FireFunction-v2 is recommended over general-purpose models when your agent makes many tool calls, as it produces cleaner JSON arguments and fewer hallucinated tool names.

Custom base URL

llm = FireworksLLM(
LLMConfig(model="accounts/fireworks/models/llama-v3p3-70b-instruct", api_key="fw_..."),
base_url="http://localhost:8000/v1",
)

Cost tracking

from synapsekit.observability import CostTracker

tracker = CostTracker()
llm = FireworksLLM(LLMConfig(
model="accounts/fireworks/models/llama-v3p1-8b-instruct",
api_key="fw_...",
))
llm.attach_tracker(tracker)

for i in range(10):
await llm.generate(f"Summarize paragraph {i}.")

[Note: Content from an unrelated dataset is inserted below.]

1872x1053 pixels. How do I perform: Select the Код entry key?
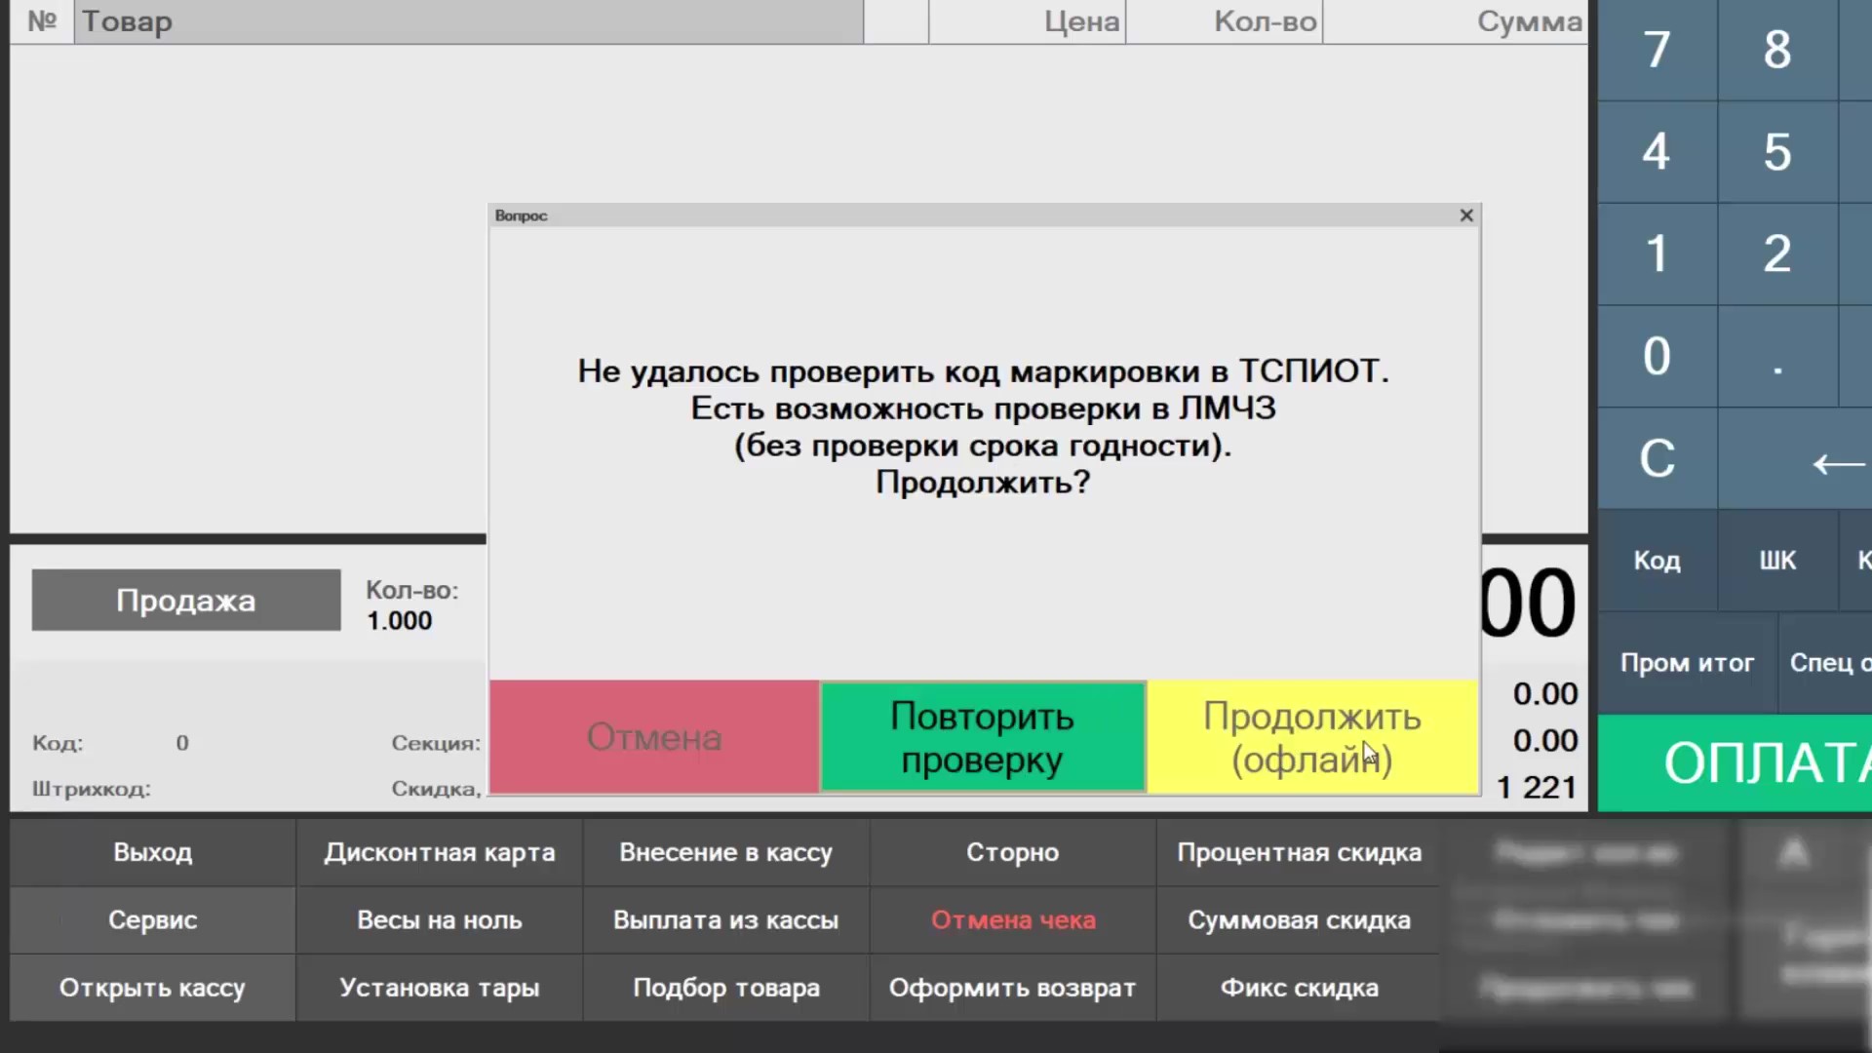1658,561
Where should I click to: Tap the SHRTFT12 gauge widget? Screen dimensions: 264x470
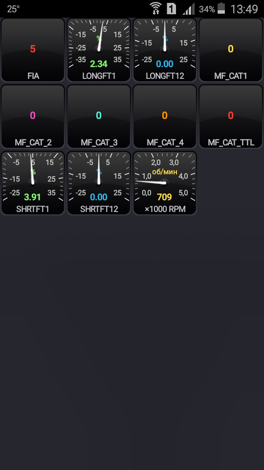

print(f"Total cost: ${tracker.total_cost_usd:.6f}")

Parameters reference

ParameterDescription
modelFireworks model ID (full accounts/fireworks/models/... path)
api_keyYour Fireworks API key (starts with fw_)
temperatureSampling temperature (0.0–1.0)
max_tokensMaximum output tokens
base_urlCustom API base URL (default: https://api.fireworks.ai/inference/v1)

Error handling

from synapsekit.exceptions import LLMError, RateLimitError, AuthenticationError

try:
response = await llm.generate("Hello")
except AuthenticationError:
print("Invalid API key — get one at fireworks.ai")
except RateLimitError as e:
print(f"Rate limited. Retry after {e.retry_after}s")
except LLMError as e:
print(f"Fireworks error: {e}")
tip

Use firefunction-v2 when building production agents that need reliable tool calling. For general Q&A workloads, llama-v3p3-70b-instruct offers the best quality-to-cost ratio.